Há um gesto pequeno — aparentemente banal — que ocorre quase sempre em silêncio. A mão segura o lápis ou a caneta com leve hesitação, depois risca a linha, curva-se entre as palavras, destaca uma frase como quem salva algo de um afogamento iminente. Sublinhamos porque algo ali pulsa. Porque há, naquele trecho, um eco íntimo, uma centelha de sentido que não se quer deixar escapar. Mas e se esse impulso — aparentemente tão doméstico, tão escolar, tão antiquado — escondesse um efeito muito mais profundo? Um efeito que começa no papel, mas termina no cérebro. Ou melhor: que continua ali dentro, reorganizando lentamente o modo como percebemos, lembramos e até como envelhecemos.
Pesquisadores de Harvard, em parceria com instituições como o Center for Cognitive Aging da Universidade da Flórida, vêm rastreando há mais de uma década os impactos do envolvimento ativo com a leitura — e os achados são, no mínimo, intrigantes. Leitores que não apenas passam os olhos pelas páginas, mas que sublinham, anotam, conversam com o texto, apresentam padrões mais robustos de preservação cognitiva ao longo da vida. Seus exames cerebrais indicam uma manutenção mais eficaz da densidade sináptica em regiões associadas à memória de longo prazo e à atenção executiva. Não se trata de um milagre cerebral. Mas talvez de um tipo muito sutil de resistência.
A explicação, embora complexa, repousa sobre uma lógica quase intuitiva: quando o leitor sublinha, ele estabelece uma relação metacognitiva com o que lê. Ou seja, pensa sobre o próprio ato de pensar. Está em diálogo. Sai da passividade. Cria pequenos mapas neurais de relevância, reforçando conexões, favorecendo a consolidação da informação — e, por extensão, retardando o desgaste natural de estruturas cognitivas. Segundo um artigo publicado na Scientific American, essa prática parece ativar o chamado “modo difuso” do cérebro, uma espécie de estado de atenção aberta e reflexiva, crucial para o aprendizado profundo.

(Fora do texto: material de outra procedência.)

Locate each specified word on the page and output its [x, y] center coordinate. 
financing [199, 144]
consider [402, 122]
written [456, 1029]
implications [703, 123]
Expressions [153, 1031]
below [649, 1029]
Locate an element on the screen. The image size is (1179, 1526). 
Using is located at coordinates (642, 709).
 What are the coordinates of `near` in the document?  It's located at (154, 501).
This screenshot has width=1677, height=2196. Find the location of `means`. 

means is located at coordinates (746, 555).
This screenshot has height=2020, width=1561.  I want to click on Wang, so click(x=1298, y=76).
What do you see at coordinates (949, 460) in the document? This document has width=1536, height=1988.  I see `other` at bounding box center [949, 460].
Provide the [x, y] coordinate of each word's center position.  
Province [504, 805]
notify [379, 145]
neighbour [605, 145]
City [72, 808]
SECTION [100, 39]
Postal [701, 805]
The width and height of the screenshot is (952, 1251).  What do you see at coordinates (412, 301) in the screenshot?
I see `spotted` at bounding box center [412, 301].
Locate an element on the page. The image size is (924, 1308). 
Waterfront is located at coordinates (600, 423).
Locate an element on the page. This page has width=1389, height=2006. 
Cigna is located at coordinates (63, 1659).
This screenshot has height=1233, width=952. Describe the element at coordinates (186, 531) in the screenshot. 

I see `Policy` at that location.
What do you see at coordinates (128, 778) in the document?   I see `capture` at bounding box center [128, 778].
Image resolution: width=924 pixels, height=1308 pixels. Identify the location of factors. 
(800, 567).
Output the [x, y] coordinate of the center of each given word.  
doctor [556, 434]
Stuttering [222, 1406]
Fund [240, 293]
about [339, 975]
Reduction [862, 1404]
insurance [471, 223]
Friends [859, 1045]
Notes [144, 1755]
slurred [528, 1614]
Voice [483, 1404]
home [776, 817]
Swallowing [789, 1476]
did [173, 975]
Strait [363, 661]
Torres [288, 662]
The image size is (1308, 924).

Mas há mais. Estudos observacionais vêm mostrando que leitores que mantêm esse tipo de envolvimento ativo com os livros tendem a apresentar menores índices de depressão na velhice, maiores níveis de empatia e uma curiosa persistência de traços narrativos na linguagem cotidiana — mesmo em estágios iniciais de declínio cognitivo. Ou seja, essas pessoas continuam se referindo ao mundo por meio de imagens, referências simbólicas, construções com começo, meio e fim. Em outras palavras, continuam contando histórias. Mesmo sem perceber.
Não se trata apenas de um hábito técnico. Há, nesse tipo de leitura, uma forma de presença. Uma recusa suave à automatização. Um desacato gentil ao esquecimento. Ao sublinhar, o leitor imprime não só uma marca na página, mas também uma decisão: “isso importa”. E essa simples escolha, repetida ao longo da vida, parece educar o cérebro a priorizar, a distinguir, a cuidar. Como se o ato de marcar palavras fosse, também, um treino emocional para a vida que escapa — e para a que se quer manter.
Há uma beleza inesperada nisso. O sublinhador, figura discreta entre leitores, é também alguém que estabelece vínculos. Que guarda. Que revisita. Que transforma a leitura em memória tangível, em conversa prolongada. Um parágrafo assinalado em um livro lido vinte anos antes pode, de súbito, devolver uma época inteira. Uma voz. Uma dúvida. Um amor. A literatura, nesse contexto, deixa de ser apenas objeto de contemplação e passa a ser um modo de registro emocional e neural.
O fenômeno não se restringe a gêneros específicos. Leitores ativos são encontrados tanto entre os que devoram romances quanto entre os que vasculham tratados filosóficos. O que importa não é o que se lê, mas como se lê. A diferença não está na sofisticação do texto, mas no tipo de relação que se estabelece com ele. E nesse ponto, a ciência e a literatura — que por tanto tempo pareceram opostas — começam a se aproximar, como dois lados de uma mesma ideia: a de que prestar atenção, de fato, transforma.
Pode soar exagerado — quase poético demais — afirmar que sublinhar um livro prolonga a vida mental. Mas a neurociência, com seus gráficos e imagens coloridas do cérebro em ação, está começando a validar o que leitores antigos já sabiam em silêncio: que ler com o corpo, com a caneta, com o tempo, é uma maneira de durar mais. De resistir com doçura. De envelhecer com histórias sob a pele.
E se há alguma forma de longevidade que faça sentido, talvez seja essa: aquela em que a mente, mesmo diante da decadência inevitável, continue a se lembrar do que importa. Porque alguém, um dia, sublinhou.